Statements of Vision

Posted by on Oct 18, 2013 in Featured, Uncategorized


Inspiration-concept-crumpled-p-48155009Over the last few months I’ve been crafting a vision of what”Active Design” actually is. After spending (too much)time working on an answer to that question, what I currently have is this:

Active Design transforms inspiring ideas into compelling visions.

Even though it’s at the core of my work right now, part of that statement that I’ve found myself struggling with the most is tthe word “vision”. Most people don’t really understand how important a strong vision is for their creative projects, and why having a clearly defined statement is often one of the most vital components of success.
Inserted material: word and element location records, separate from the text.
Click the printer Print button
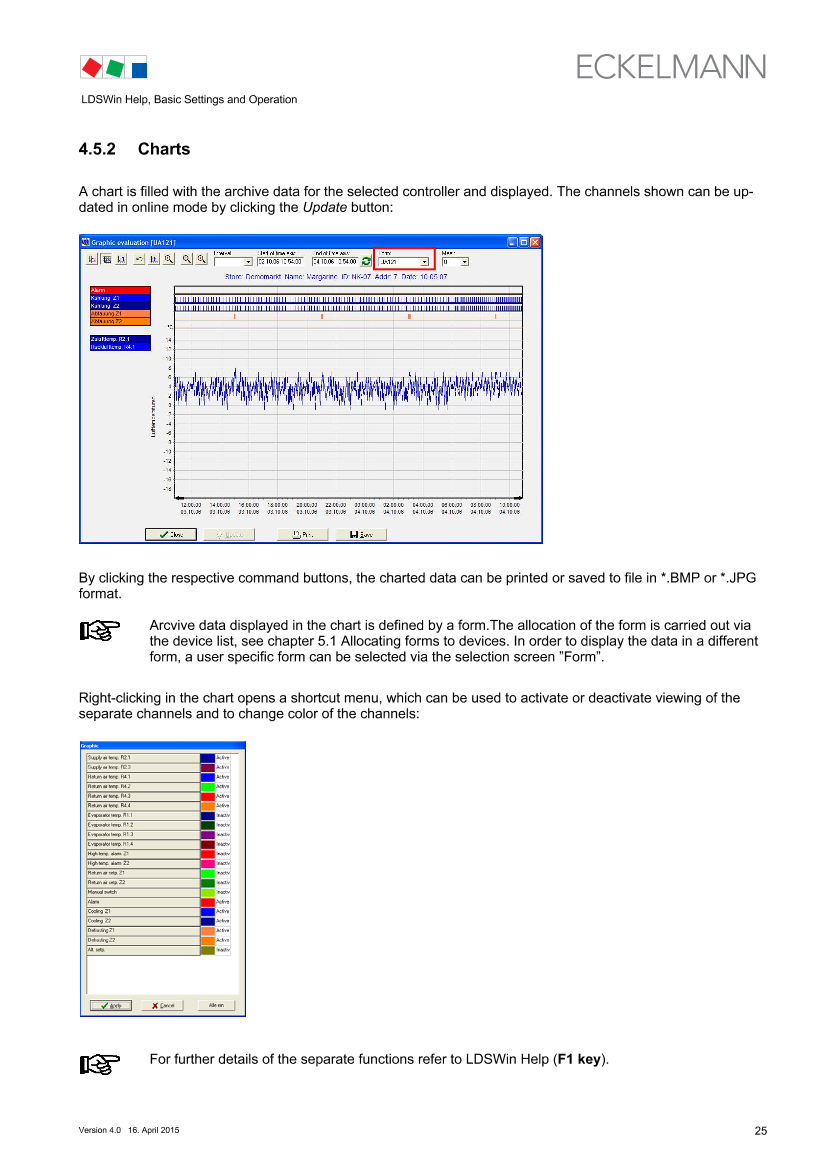This screenshot has width=827, height=1169. tap(302, 535)
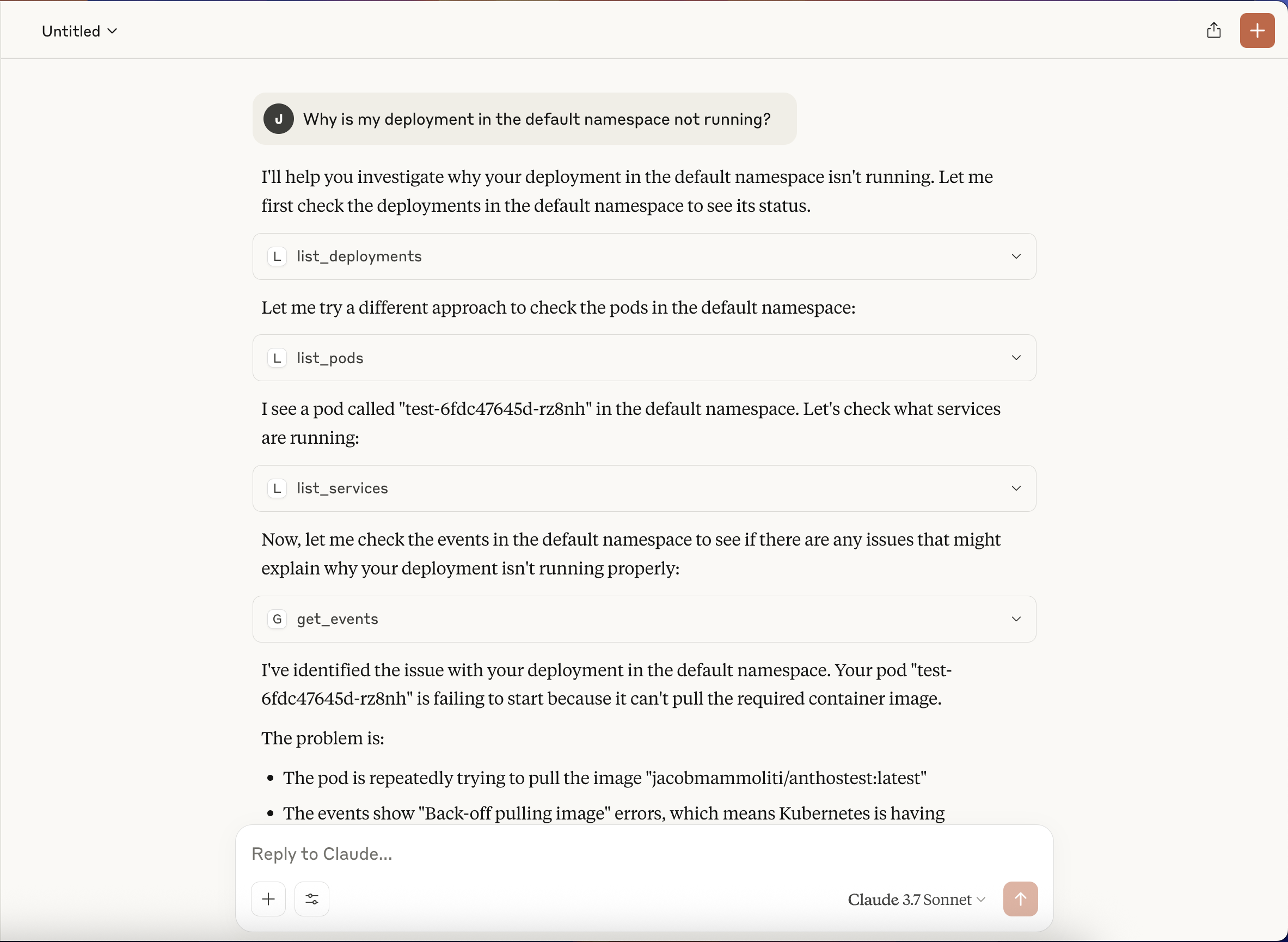The image size is (1288, 942).
Task: Expand the list_pods tool call details
Action: point(1016,358)
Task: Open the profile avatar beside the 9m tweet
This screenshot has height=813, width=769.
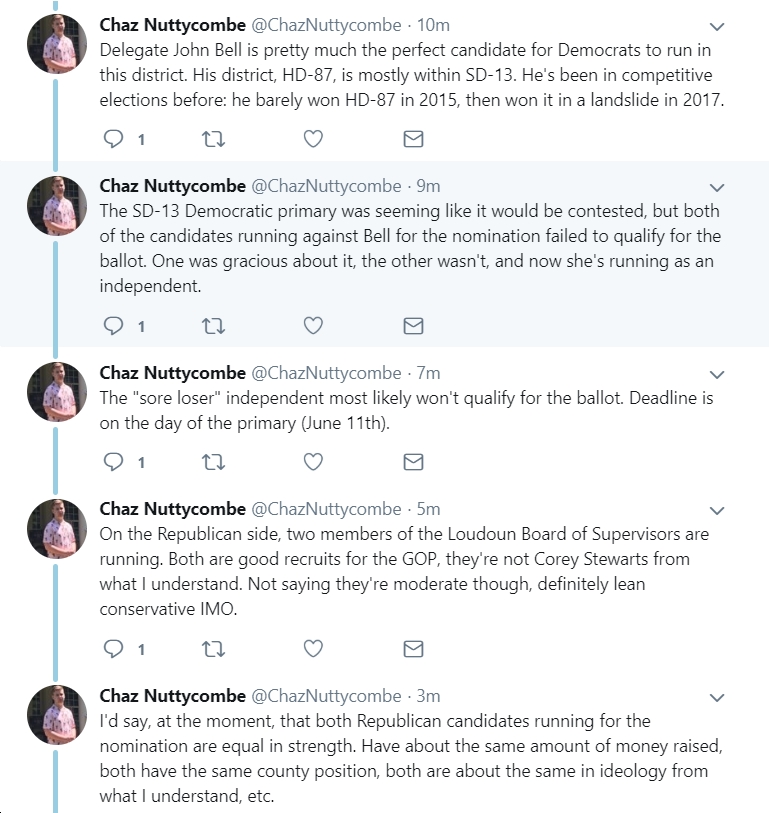Action: (x=57, y=205)
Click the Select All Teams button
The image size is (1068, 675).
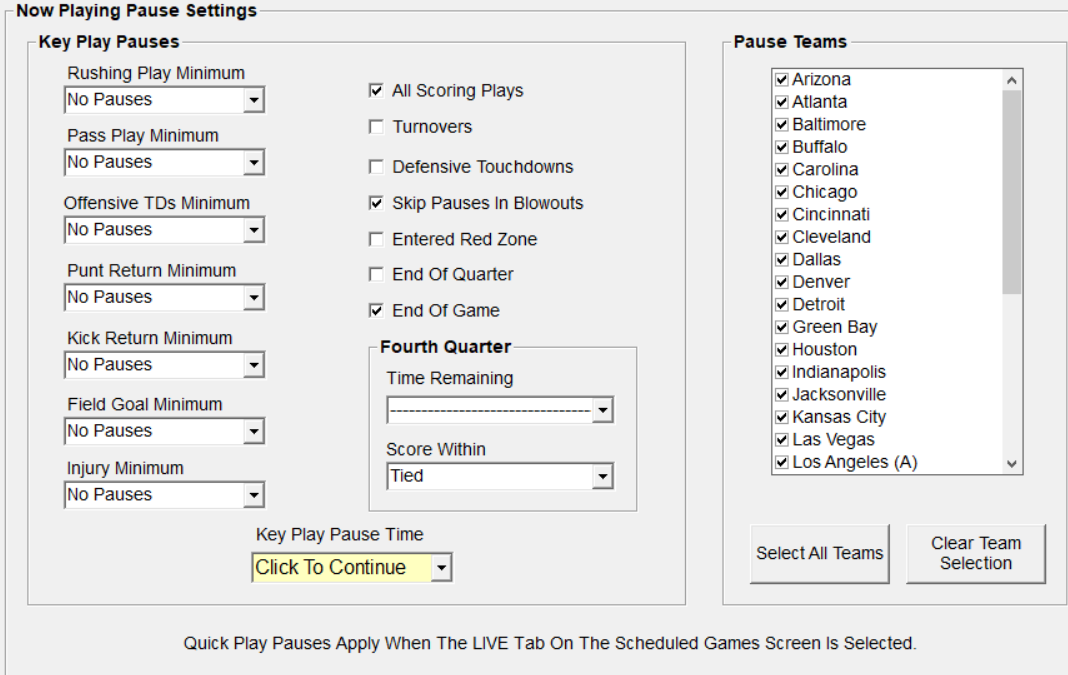(819, 553)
That’s a shame, because not only does having a vision statement increase chances of your project getting completed, it can also smooth out the production process, focus you (and your team-if you have one), and increase your sense of accomplishment and satisfaction when your project is complete.

Defining what your intentions are seems obvious, but I’ve worked with numerous companies and individuals that either ignore or avoid taking the vital first step of detailing a clear vision for their project. I’ve watched millions of dollars and countless hours of work thrown into the bottomless pit of directionless development. What makes it such a tragedy is that it could have been avoided with a single day (or less) of vision building.

Without clear direction hard work ends up becoming an end in itself-a weak replacement for a real goal instead of a means to reach one. At some point in the careers almost everyone I know who has done creative work in a business environment has found themselves involved in a broken project that’s gone wildly off the rails, barreling towards nowhere with no one able to grab the wheel.

When you hit the inevitable fork in your path to completion how do you choose what step to take next? Without the clearly defined inspiration and direction that a vision statement provides it’s easy to turn your time and attention towards short-term tasks that feel like they’re helping but don’t get you any closer towards your actual goals. And once a project has lost its way it’s easy to have the focus shift from tactical to political as people try to shift blame or cover their asses. For many of us, our instinct is to put our heads down, focus on the closest task at hand, and hope we survive the inevitable train wreck. Sadly, ignorance is rarely a good defense in the aftermath.

But if vision is so fundamental to what makes successful projects work, why is it a step that’s so often skipped, or even actively avoided?

I think one of the main reasons that vision so often gets ignored is that it’s humbling and challenging to open up ideas to criticism at such an early stage. Project managers tend to dismiss vision

as “woo woo” or “airy fairy” distractions from the hard work of scheduling and task completion. Stakeholders and creatives want to avoid the challenging and humbling task of having to defend and re-focus their ideas on a daily basis, especially once they’ve already convinced people to fund their ideas. Deep down they’re afraid that defining the project will reveal that the experience they’re intending to create *won’t* actually work as they originally imagined it. They think that clarity will rob them of inspiration (rather than providing it).

It’s tough to have to compromise early and often, especially when the original dream seemed to be so powerful and seductive. But vision is the best tool we have for confronting challenges early on’ when solutions are cheap and easy to implement. As you hone your visioning skills you will not only become better at defining your projects you’ll also become more effective at rapidly creating concepts will succeed in the long run.

A strong vision can do more than simply get you out of trouble-it defines your destination and concentrates your ideas. The vision statement becomes the standard by which you can measure whether the work you’re doing is defining the experience you’re intending to provide.